EXERCISE: When copying the records below, keep every word as it is and drop the images.

═════ DATA UNDER STUDY ═════

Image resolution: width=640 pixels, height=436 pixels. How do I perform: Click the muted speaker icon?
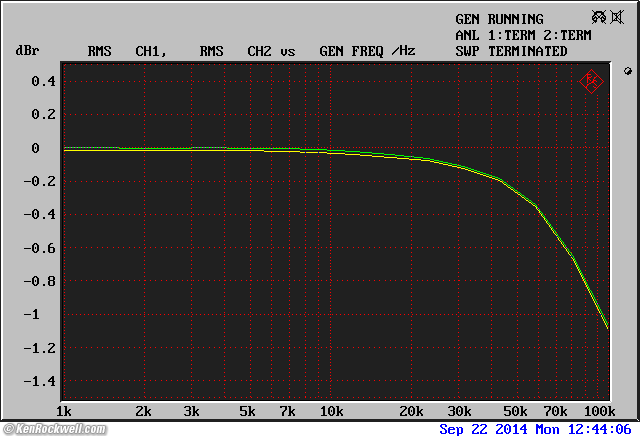[x=617, y=17]
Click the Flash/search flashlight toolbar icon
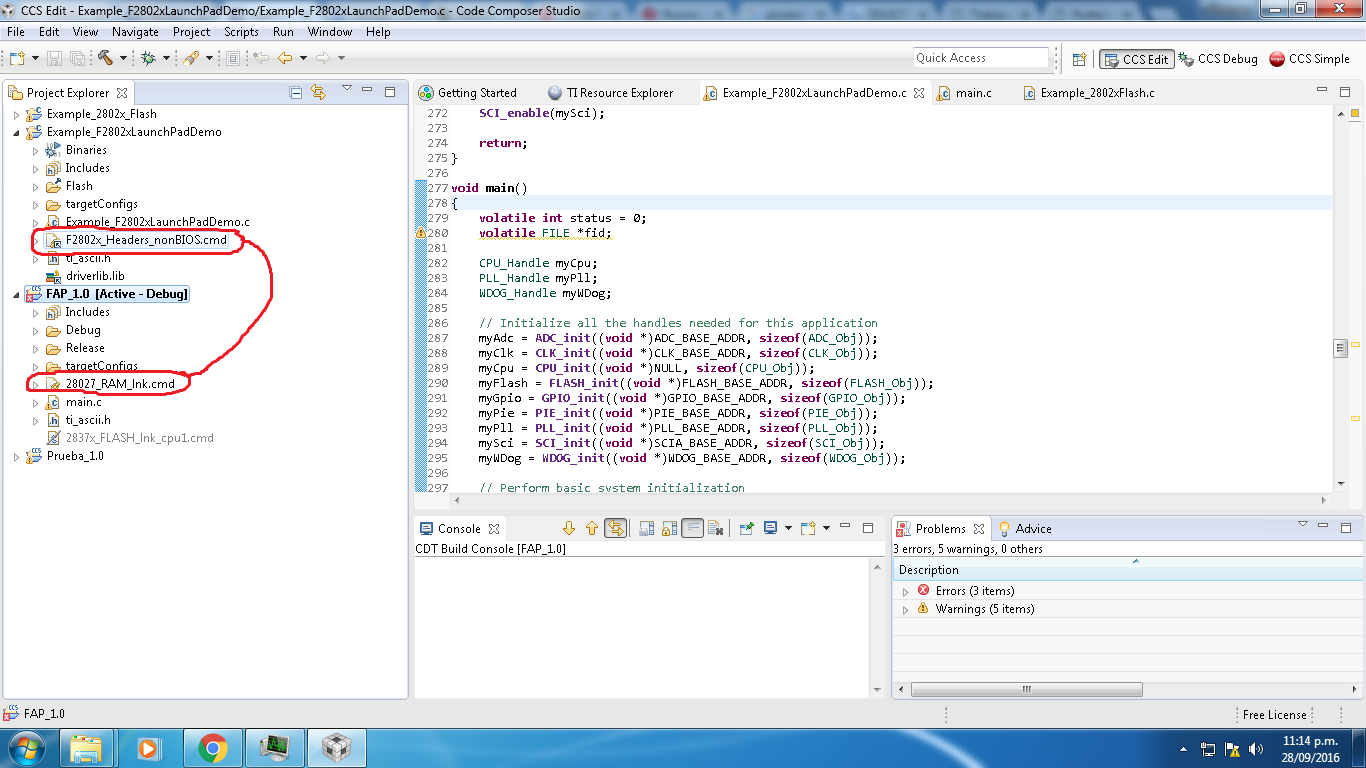1366x768 pixels. coord(190,59)
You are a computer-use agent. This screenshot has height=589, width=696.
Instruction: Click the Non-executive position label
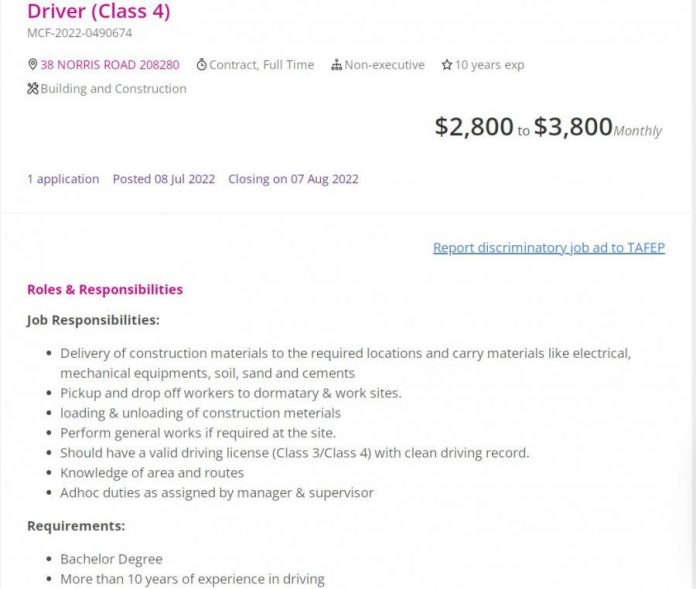coord(384,65)
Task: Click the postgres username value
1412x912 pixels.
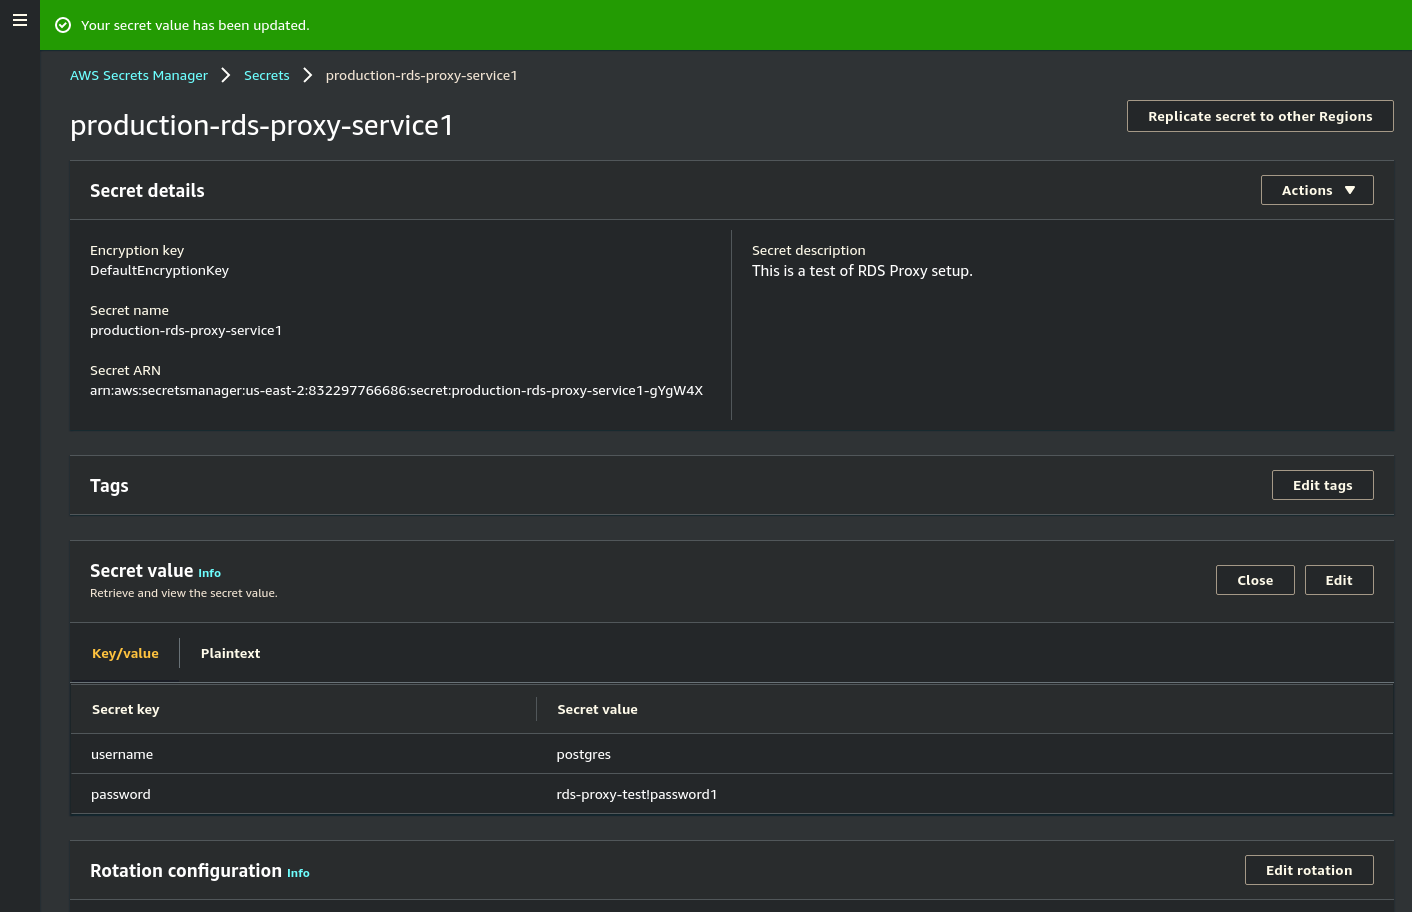Action: (583, 754)
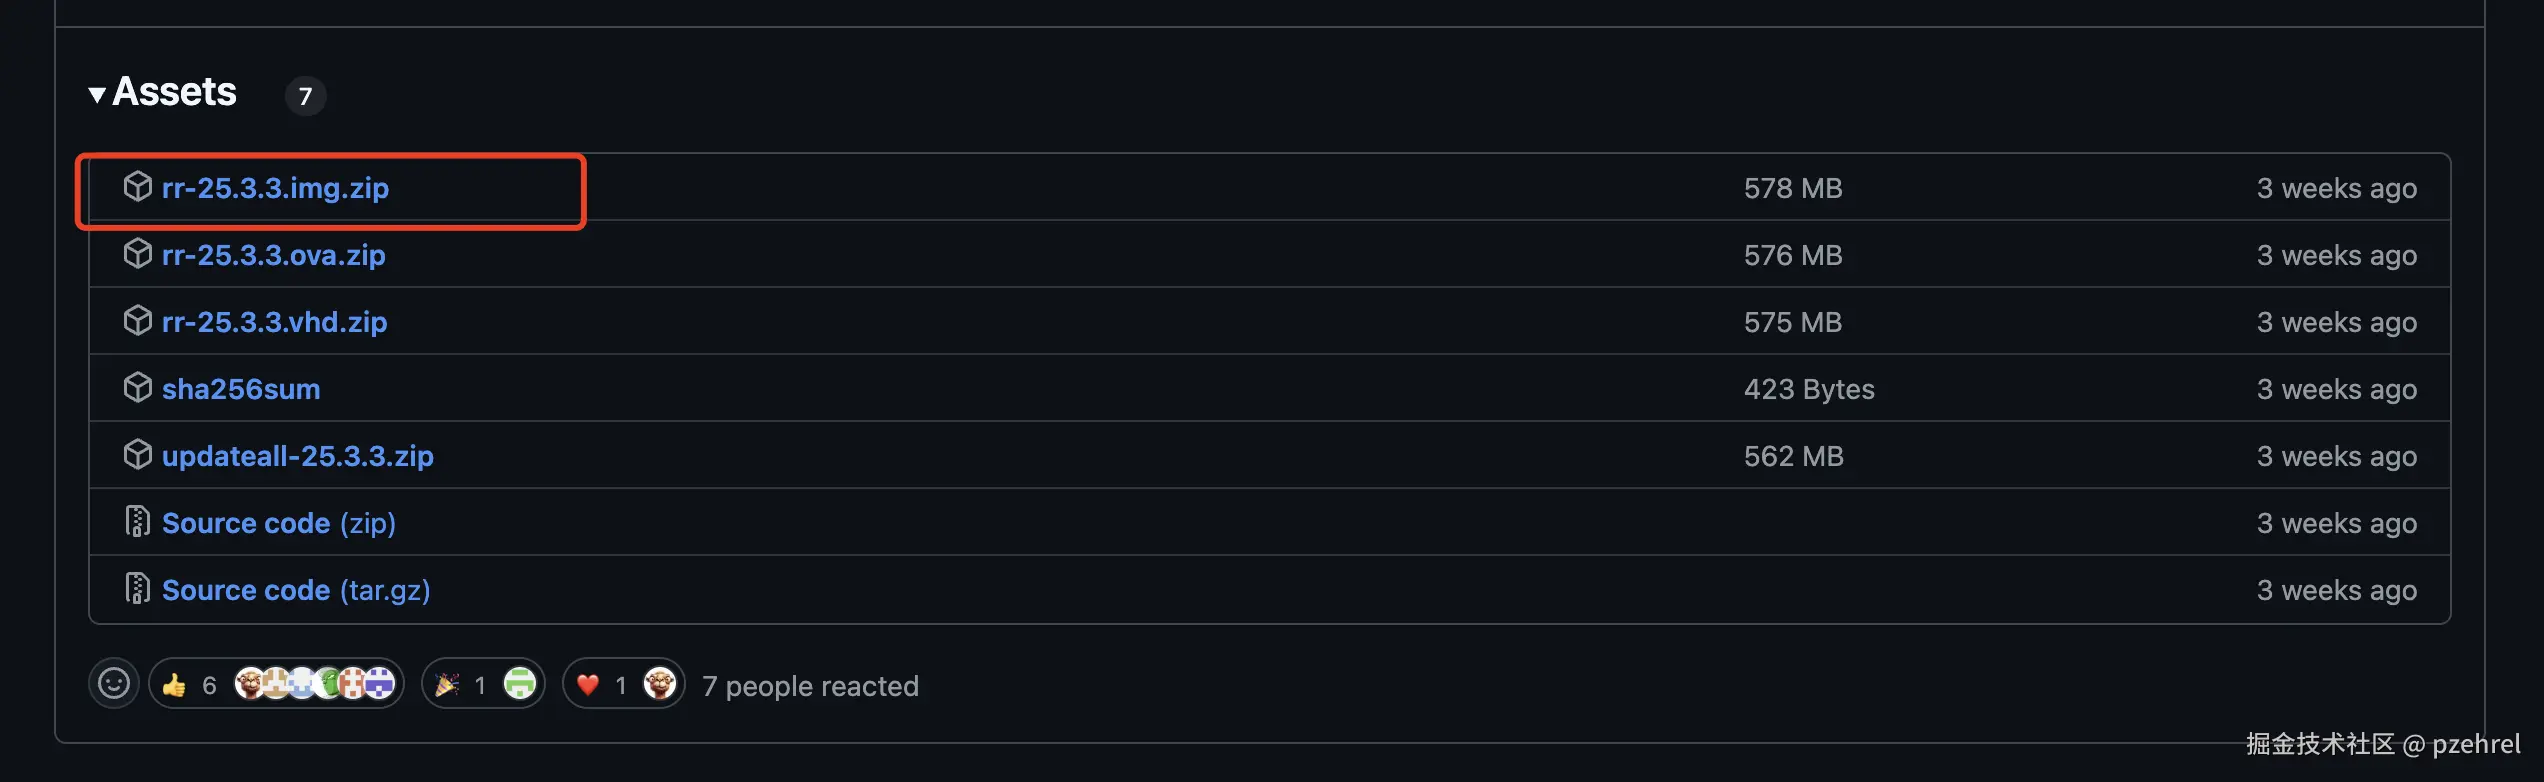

═════

RESULT FOR THIS EXERCISE:
Image resolution: width=640 pixels, height=436 pixels. How do I perform: Click the muted speaker icon?
[x=617, y=17]
Click the Flash/search flashlight toolbar icon
1366x768 pixels. coord(190,59)
You are a computer-use agent. This screenshot has height=589, width=696.
Instruction: Click the Non-executive position label
coord(384,65)
Task: Click the postgres username value
1412x912 pixels.
Action: (583, 754)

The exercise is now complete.